▶ _YOUR TASKS_
[1] In the cycling forum thread's first paragraph, list every word or phrase that names a day or a time of day.
[2] In the cycling forum thread, at what time is the first writer doing the Pretzel?
[3] Extend the cycling forum thread by writing the post that comes after its last heading.

--- PASSAGE FOR REVIEW Enclosed Below ---

The Sunday rides are normally bad timing for me too, don't know why I'm top of sweep list, but tomorrow I've not much on so may make it, but I'm doing the Pretzel at 8am so it depends on my legs being willing  I'll be hanging around near the back as usual this morning


----------



## BurningLegs (5 Dec 2020)

How much sweeping can really be done on the Alpe? On the flat it makes a lot of sense to try and pull people into a group but the gradient means the drafting isn’t really in play on the Alpe?! 🤔


----------



## Soltydog (5 Dec 2020)

--- End of Enclosed PASSAGE FOR REVIEW ---
--- AVAILABLE DATA Enclosed Below ---

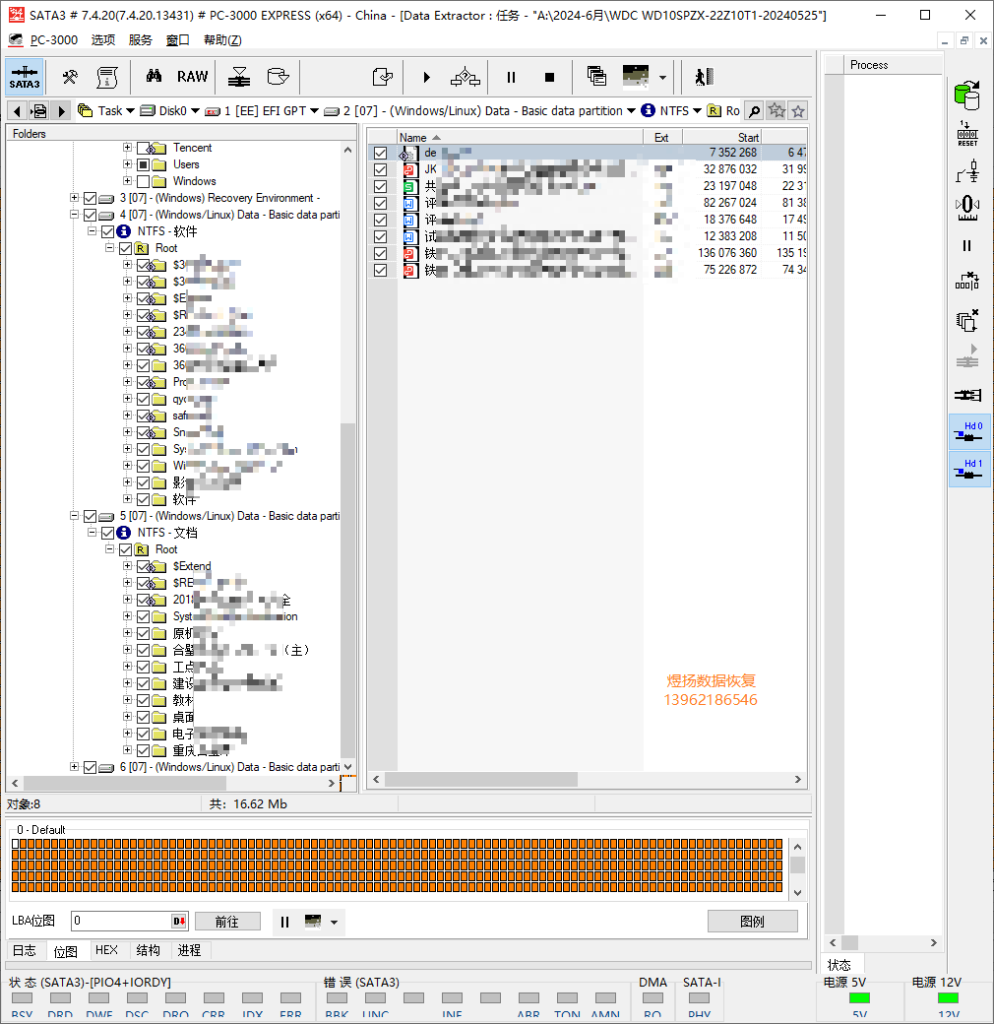This screenshot has width=994, height=1024.
Task: Open the Task dropdown in path bar
Action: click(106, 111)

--- End of Enclosed AVAILABLE DATA ---

▶ _RESULTS FOR THE EXERCISE_
[1] Sunday, tomorrow, 8am, this morning

[2] 8am

[3]
BurningLegs said:


> How much sweeping can really be done on the Alpe? On the flat it makes a lot of sense to try and pull people into a group but the gradient means the drafting isn’t really in play on the Alpe?! 🤔


Not much sweeping at all, its just a case of sticking with & encouraging slower riders. Hopefully it wont be too bad, but when they do it at 'beginners pace' 1.5 there's some folk really struggling . It'll be first time i've done it with red beacon, i've helped out before & been way off the back with riders, not even caught the group when they stop at various rest points, but with the red beacon I won't be dropping too far back, hopefully


----------



## CXRAndy (5 Dec 2020)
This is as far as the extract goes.